Veinte años no son nada, son mucho. Y lo sabemos simplemente si percibimos los vaivenes socioeconómicos que atravesamos en dos décadas. El arte y la cultura son siempre lugar cuando no de resistencia de contención, pero nunca testigos inadvertidos; así que estar en movimiento como artista en estos últimos veinte años en nuestro país tiene el tamaño de la hazaña de un trabajador que logró mantenerse en pié en todos los embates y que, desde allí, puede además emocionarnos con aquello que apenas soñamos a veces. Juan Ignacio Favre justamente empezó su obra musical (la editada) en 1999 formando parte del colectivo rosarino Planeta X, por eso puede dar cuenta, tras ocho discazos –el último en 2017, año en que también el Concejo Municipal de Rosario lo declaró artista distinguido de la ciudad– de estos años de su propio “devenir” como músico, como él dice, y de la pequeña gran historia del arte independiente y autogestivo de la ciudad en las últimas dos décadas. Ese recorrido es el que se celebró el miércoles 24 de julio: la retrospectiva de una obra personal de años simbólicos y ligados íntimamente a una cultura urbana no mercantilizada y, tal vez por eso, más anclada en lo afectivo, descontaminada de la unificación que los modelos económicos imponen sobre las formas de vida.

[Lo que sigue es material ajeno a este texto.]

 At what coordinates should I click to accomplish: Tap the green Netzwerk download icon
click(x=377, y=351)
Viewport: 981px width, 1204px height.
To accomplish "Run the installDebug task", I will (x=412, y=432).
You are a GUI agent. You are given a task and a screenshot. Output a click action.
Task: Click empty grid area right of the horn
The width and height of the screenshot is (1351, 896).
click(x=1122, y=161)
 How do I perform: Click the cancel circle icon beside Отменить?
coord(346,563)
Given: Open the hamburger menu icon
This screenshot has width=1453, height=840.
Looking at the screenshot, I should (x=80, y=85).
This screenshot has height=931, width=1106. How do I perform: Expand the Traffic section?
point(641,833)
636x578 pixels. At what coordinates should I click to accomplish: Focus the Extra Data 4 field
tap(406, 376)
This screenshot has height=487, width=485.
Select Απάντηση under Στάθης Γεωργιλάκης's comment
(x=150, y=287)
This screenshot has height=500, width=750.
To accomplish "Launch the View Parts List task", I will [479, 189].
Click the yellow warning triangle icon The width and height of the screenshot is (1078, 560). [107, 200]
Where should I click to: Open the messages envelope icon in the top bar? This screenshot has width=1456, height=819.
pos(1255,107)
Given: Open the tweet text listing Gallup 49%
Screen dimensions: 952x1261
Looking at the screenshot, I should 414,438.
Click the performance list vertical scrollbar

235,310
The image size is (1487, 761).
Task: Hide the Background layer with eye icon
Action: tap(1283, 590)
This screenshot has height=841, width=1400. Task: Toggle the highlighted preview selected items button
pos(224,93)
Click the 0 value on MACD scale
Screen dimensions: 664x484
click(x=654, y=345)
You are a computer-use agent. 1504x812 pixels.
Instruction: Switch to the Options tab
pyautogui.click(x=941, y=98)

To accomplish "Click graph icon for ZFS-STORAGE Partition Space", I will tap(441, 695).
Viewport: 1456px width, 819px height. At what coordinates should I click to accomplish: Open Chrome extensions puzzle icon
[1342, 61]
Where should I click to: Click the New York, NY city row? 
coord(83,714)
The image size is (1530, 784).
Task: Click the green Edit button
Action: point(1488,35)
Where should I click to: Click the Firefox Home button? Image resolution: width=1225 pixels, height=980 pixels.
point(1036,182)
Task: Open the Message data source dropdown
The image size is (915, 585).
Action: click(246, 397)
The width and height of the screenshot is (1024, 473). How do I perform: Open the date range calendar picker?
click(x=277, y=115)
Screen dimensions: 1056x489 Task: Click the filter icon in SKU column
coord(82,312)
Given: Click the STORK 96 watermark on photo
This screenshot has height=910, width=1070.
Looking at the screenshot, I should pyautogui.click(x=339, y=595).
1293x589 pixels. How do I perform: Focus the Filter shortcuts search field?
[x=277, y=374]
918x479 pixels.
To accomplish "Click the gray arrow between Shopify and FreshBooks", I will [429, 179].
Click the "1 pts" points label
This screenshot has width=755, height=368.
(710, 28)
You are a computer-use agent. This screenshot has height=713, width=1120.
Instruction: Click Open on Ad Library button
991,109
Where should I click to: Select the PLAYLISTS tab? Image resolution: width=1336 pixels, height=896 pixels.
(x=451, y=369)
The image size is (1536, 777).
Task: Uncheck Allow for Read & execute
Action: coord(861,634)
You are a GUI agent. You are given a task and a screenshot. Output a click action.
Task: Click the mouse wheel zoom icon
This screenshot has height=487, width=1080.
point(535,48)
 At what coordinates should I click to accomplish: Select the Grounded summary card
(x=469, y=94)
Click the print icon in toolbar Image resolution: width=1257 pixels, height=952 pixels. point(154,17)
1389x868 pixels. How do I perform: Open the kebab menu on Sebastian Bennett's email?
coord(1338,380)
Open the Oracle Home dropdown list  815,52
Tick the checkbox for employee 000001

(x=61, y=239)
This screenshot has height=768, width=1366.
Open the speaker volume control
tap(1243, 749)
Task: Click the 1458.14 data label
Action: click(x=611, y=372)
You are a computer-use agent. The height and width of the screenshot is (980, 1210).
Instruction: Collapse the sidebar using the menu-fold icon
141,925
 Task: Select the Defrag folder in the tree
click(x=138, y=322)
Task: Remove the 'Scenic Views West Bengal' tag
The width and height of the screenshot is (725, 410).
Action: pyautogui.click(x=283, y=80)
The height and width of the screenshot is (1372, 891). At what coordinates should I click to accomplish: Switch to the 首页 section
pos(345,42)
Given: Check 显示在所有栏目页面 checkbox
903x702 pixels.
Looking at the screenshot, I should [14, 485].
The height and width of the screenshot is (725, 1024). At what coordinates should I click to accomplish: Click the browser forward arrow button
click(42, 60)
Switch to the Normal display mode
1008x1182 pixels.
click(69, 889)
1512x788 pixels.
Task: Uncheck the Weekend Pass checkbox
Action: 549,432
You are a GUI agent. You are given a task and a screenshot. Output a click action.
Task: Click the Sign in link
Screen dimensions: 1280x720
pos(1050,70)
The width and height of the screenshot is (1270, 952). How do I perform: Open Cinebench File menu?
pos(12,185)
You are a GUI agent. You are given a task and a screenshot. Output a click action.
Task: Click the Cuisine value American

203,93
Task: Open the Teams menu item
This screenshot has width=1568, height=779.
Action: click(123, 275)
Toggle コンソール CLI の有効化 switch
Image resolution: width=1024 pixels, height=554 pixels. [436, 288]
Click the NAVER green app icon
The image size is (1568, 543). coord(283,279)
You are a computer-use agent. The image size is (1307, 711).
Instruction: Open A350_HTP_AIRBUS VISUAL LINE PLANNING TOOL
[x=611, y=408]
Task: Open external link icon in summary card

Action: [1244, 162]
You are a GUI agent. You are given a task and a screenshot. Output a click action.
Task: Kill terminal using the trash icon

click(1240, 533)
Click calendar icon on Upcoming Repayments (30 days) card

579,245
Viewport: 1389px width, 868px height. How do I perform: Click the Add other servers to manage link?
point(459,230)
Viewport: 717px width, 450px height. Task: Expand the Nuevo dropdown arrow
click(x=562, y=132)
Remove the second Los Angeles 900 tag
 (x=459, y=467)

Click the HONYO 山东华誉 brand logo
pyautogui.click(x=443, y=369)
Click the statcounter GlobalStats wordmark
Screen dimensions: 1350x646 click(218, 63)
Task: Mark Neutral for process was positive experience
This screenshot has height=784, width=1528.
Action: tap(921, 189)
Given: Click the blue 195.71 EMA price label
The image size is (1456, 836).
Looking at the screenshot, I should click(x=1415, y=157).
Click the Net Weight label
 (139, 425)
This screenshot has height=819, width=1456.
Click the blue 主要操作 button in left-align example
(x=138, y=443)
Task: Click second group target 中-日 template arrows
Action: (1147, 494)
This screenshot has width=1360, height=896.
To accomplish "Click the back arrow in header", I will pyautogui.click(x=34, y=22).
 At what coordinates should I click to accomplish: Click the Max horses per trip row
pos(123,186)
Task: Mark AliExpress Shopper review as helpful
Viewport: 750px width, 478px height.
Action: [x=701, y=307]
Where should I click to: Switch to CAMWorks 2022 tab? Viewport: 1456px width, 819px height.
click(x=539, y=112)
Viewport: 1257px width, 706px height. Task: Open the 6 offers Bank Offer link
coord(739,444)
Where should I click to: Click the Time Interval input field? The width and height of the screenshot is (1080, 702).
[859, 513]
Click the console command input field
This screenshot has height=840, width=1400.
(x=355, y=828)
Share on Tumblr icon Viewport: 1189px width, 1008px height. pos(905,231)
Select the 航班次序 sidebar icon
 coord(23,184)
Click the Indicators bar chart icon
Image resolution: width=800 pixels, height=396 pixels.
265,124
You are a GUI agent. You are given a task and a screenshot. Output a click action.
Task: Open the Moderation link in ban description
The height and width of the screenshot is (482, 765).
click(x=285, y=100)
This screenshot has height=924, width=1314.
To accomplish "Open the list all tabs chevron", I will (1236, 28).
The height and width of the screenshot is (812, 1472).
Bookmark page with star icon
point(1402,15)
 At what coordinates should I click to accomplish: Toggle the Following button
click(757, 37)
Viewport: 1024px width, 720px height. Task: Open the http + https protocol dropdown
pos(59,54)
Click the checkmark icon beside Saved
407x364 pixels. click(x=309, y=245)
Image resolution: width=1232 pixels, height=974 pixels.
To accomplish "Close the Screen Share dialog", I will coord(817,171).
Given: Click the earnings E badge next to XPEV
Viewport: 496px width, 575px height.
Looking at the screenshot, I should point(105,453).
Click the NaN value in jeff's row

La fiesta de estos veinte años de canciones se planeó sin demasiada anticipación, como es que salen las mejores fiestas. Y lo cierto es que el recital celebratorio de Juani convocó a mucha gente linda: muchas y muchos músicos amigos de los ‘90, bailarines, amigas y amigos de las artes callejeras, y amigas y amigos de los medios también. Las previas (y los post) de recitales suelen ser un momento de charla, de deriva (aquí, público y artistas están en la misma) y, sobre todo, de encuentro. Aquello que casi ha sido sustraído por el neoliberalismo de los cuerpos, el momento de la comunicación sensorial compartida. El encuentro fue en un gran galpón de Pichincha en el que se sirven comida y tragos, que ahora se acostumbra. Un rato antes de la media noche, dejamos nuestros nachos con hummus (una extraña mezcla de México y Medio Oriente que se agradece si evita las papas con cheddar y similares) y empezó un compendio de maravillas.
La lista de temas fue hermosamente elegida y sonó perfecta, impactante en su minimalismo (parecía increíble que solo hubiese una voz y una guitarra) y poderosísima en la ejecución e interpretación. Muchas canciones quedaron literalmente flotando en un silencio total de emoción.
Tengo mis preferencias, pero seguramente puede haber otra selección de grandes momentos, porque fue todo un gran momento. Me guardo estos: entre las más antiguas, fueron increíbles las versiones de ¿Saudade? (Uruguay, 1999) y de Domingo (Sos mi tren, 2001): lo-fi primigenio, inscrito en los noventas, que bien podían compartir en los genes también Peligrosos Gorriones, Suárez y los vascos Le Mans, con una vigencia intacta; incluso, puesto entre música del estilo pero de hoy, sobresaldría por la calidad lírica y por las vueltas melódicas (ambas cosas a veces descuidadas en la canción indie). También la versión sin cantar, pero con una quena que parecía hablar, de Despierto en la sombra (Despierto en la sombra, 2017) y las de las latinas La flor salvaje (2015) y Un mundo mejor (La Paz Ciencia, 2013), que Juani toca con la criolla como si fuesen orquestadas, en este caso para ser bailadas por las hijas y los hijos, también.
Todo un “viaje a la profundidad” de la poesía con música, a eso que llamamos canción.